Precursor template-induced egg white-derived peptides self-assembly for the enhancement of curcumin: Structure, environmental stability, and bioavailability

[Display omitted] •Precursor template Z-HA NPs induced EWDP self-assembly into well-defined structures.•Bioactivity and self-assembly properties of EWDP was simultaneously leverage.•The self-assembled EWDP reinforced the Cur' physio-chemical stability.•The self-assembled EWDP exert synergistic antioxidant activity with Cur.•The self-assembled EWDP enhance the bioaccessibility of Cur by boosting solubility. Natural multicomponent peptides with abundant bioactivity, varied sizes, and tunable interaction potential are available for rational designing novel self-assembled delivery carriers.

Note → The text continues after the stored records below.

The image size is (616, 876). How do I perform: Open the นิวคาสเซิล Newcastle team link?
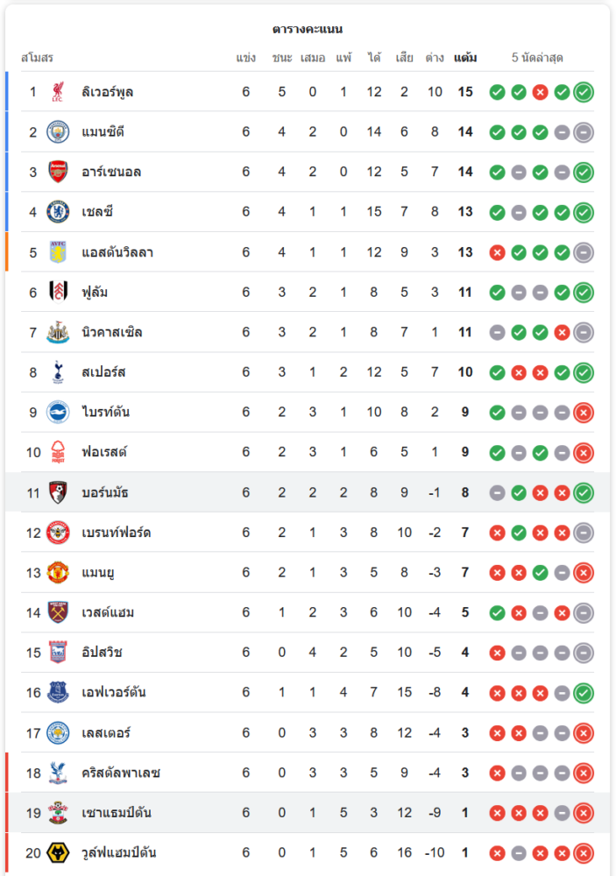click(112, 332)
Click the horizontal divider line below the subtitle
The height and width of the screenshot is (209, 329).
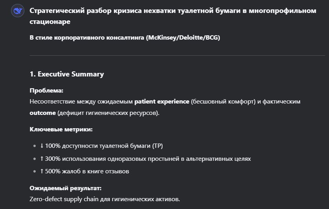coord(177,56)
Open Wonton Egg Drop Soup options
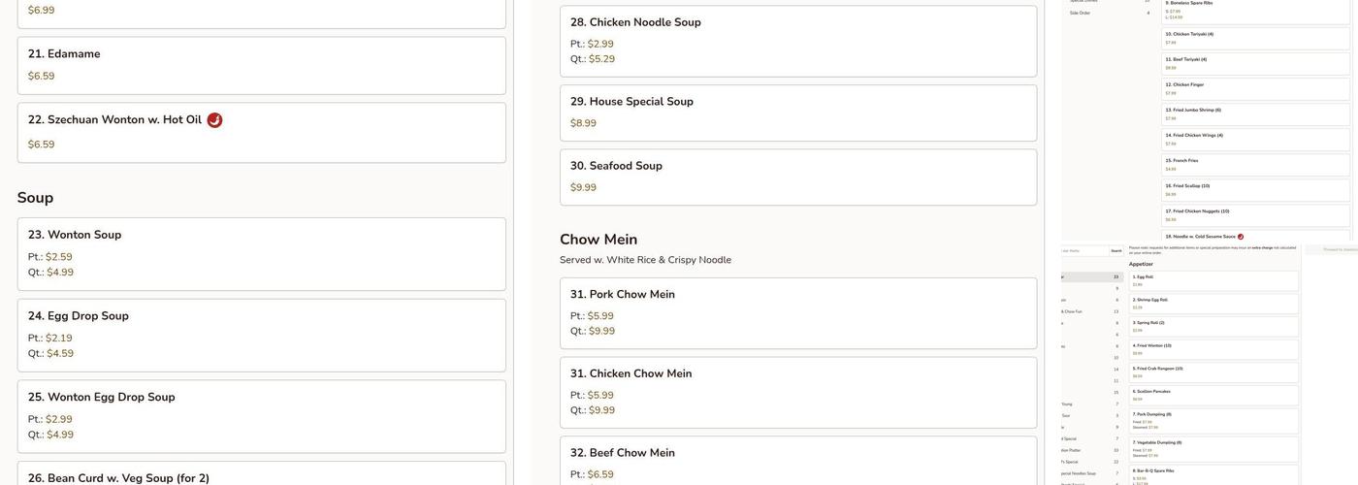 261,415
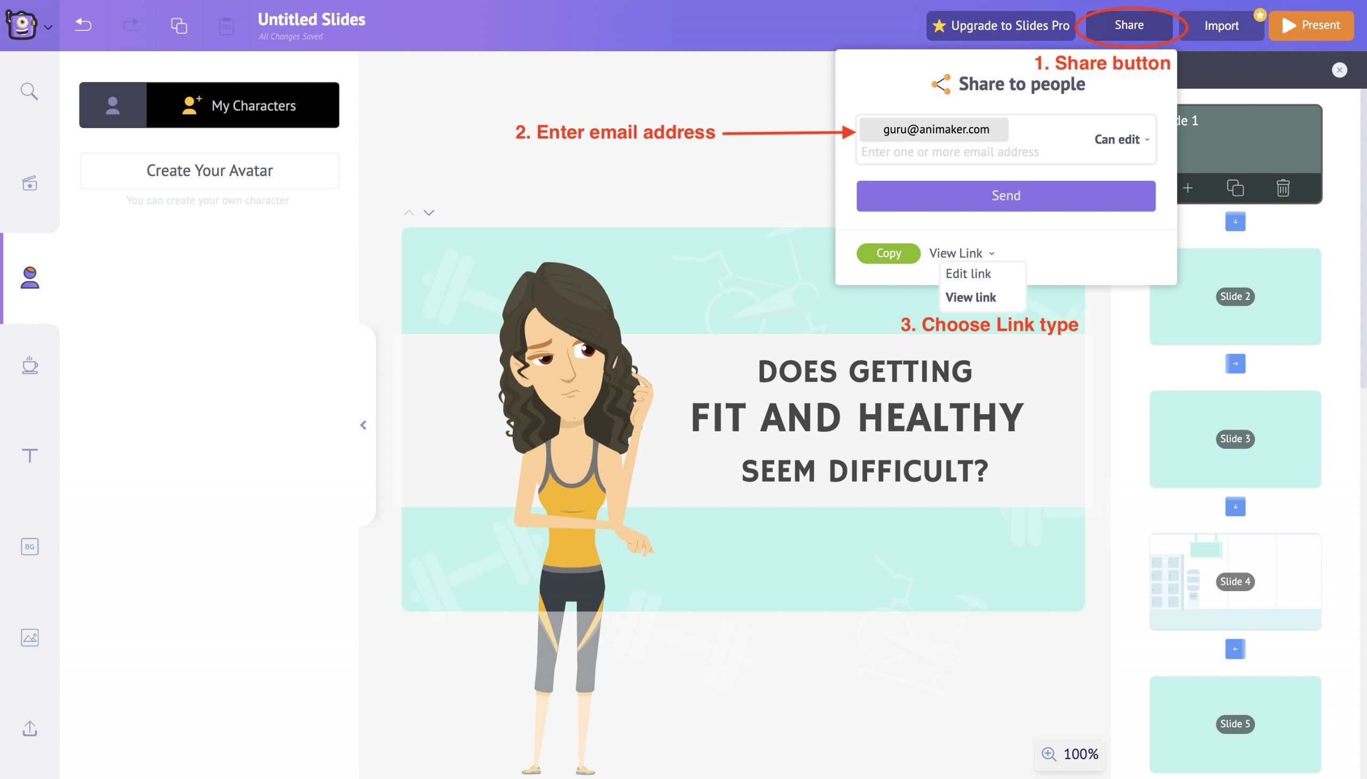
Task: Click the collapse sidebar arrow button
Action: click(363, 425)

Herein, we exploited zein-hyaluronic acid nanoparticles (Z-HA NPs) with a predetermined ordered structure as precursor templates to induce the self-assembly of egg white-derived peptides (EWDP) to generate stable spherical architectures for the enhancement of curcumin (Cur). The resulting Z-EWDP-HA NPs encapsulated hydrophobic Cur through robust hydrogen bonding and hydrophobic interactions with high encapsulation efficiency (97.38% at pH 7.0). The NPs presented superior Cur aqueous solubility, redispersibility, and photothermal stability. More importantly, the self-assembled EWDP could exert synergistic antioxidant activity with Cur and enhance the bioaccessibility of Cur. Meanwhile, the favorable biocompatibility and membrane affinity of EWDP further prolonged residence and time-controlled release feature of Cur in the small intestine. Precursor template-induced multicomponent peptides' self-assembly provides an efficient and controllable strategy for co-enhanced bioactivity and self-assembly capacity of peptides, which could dramatically broaden the functionalization of multicomponent peptides hydrolyzed from natural food proteins.